■ WHAT YOU ARE ASKED TO DO ■
Transcribe all the records with complete accuracy.

##### INPUT DATA

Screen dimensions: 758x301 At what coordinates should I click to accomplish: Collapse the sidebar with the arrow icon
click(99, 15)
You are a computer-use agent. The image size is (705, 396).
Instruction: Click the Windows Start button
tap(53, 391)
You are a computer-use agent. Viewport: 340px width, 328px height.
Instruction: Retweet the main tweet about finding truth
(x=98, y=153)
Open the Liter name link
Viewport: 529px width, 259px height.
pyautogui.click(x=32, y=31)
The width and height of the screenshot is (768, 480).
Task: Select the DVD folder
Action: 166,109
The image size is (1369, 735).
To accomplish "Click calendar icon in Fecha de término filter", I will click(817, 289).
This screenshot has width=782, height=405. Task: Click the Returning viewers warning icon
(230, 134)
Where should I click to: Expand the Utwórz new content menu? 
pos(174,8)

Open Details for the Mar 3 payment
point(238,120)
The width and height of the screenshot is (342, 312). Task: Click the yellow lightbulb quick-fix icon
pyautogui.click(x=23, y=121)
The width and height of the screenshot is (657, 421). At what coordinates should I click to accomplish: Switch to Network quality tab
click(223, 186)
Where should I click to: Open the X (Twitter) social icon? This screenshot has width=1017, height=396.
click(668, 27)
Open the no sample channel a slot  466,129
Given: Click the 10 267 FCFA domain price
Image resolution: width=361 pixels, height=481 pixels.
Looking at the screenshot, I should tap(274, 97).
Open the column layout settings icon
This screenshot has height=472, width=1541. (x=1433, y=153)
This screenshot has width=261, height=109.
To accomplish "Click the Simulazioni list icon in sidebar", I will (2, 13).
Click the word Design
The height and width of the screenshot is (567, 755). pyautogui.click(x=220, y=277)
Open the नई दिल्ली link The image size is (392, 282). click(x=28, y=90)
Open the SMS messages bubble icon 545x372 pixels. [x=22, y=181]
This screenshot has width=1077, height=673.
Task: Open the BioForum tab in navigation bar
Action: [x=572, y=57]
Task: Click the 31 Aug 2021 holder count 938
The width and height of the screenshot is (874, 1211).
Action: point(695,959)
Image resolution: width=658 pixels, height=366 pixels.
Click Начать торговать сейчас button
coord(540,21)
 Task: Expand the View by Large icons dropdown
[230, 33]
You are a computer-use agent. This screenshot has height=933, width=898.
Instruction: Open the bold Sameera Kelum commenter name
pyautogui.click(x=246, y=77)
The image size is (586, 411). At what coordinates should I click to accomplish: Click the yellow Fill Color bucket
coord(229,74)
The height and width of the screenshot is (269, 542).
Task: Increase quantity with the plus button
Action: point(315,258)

##########

■ ANSWER BELOW ■
Screen dimensions: 758x301 At what coordinates should I click to accomplish: Collapse the sidebar with the arrow icon
click(99, 15)
You are a computer-use agent. The image size is (705, 396).
Instruction: Click the Windows Start button
tap(53, 391)
You are a computer-use agent. Viewport: 340px width, 328px height.
Instruction: Retweet the main tweet about finding truth
(x=98, y=153)
Open the Liter name link
Viewport: 529px width, 259px height.
pyautogui.click(x=32, y=31)
The width and height of the screenshot is (768, 480).
Task: Select the DVD folder
Action: 166,109
The image size is (1369, 735).
To accomplish "Click calendar icon in Fecha de término filter", I will click(817, 289).
This screenshot has width=782, height=405. Task: Click the Returning viewers warning icon
(230, 134)
Where should I click to: Expand the Utwórz new content menu? 
pos(174,8)

Open Details for the Mar 3 payment
point(238,120)
The width and height of the screenshot is (342, 312). Task: Click the yellow lightbulb quick-fix icon
pyautogui.click(x=23, y=121)
The width and height of the screenshot is (657, 421). At what coordinates should I click to accomplish: Switch to Network quality tab
click(223, 186)
Where should I click to: Open the X (Twitter) social icon? This screenshot has width=1017, height=396.
click(668, 27)
Open the no sample channel a slot  466,129
Given: Click the 10 267 FCFA domain price
Image resolution: width=361 pixels, height=481 pixels.
Looking at the screenshot, I should tap(274, 97).
Open the column layout settings icon
This screenshot has height=472, width=1541. (x=1433, y=153)
This screenshot has width=261, height=109.
To accomplish "Click the Simulazioni list icon in sidebar", I will (2, 13).
Click the word Design
The height and width of the screenshot is (567, 755). pyautogui.click(x=220, y=277)
Open the नई दिल्ली link The image size is (392, 282). click(x=28, y=90)
Open the SMS messages bubble icon 545x372 pixels. [x=22, y=181]
This screenshot has width=1077, height=673.
Task: Open the BioForum tab in navigation bar
Action: [x=572, y=57]
Task: Click the 31 Aug 2021 holder count 938
The width and height of the screenshot is (874, 1211).
Action: point(695,959)
Image resolution: width=658 pixels, height=366 pixels.
Click Начать торговать сейчас button
coord(540,21)
 Task: Expand the View by Large icons dropdown
[230, 33]
You are a computer-use agent. This screenshot has height=933, width=898.
Instruction: Open the bold Sameera Kelum commenter name
pyautogui.click(x=246, y=77)
The image size is (586, 411). At what coordinates should I click to accomplish: Click the yellow Fill Color bucket
coord(229,74)
The height and width of the screenshot is (269, 542).
Task: Increase quantity with the plus button
Action: point(315,258)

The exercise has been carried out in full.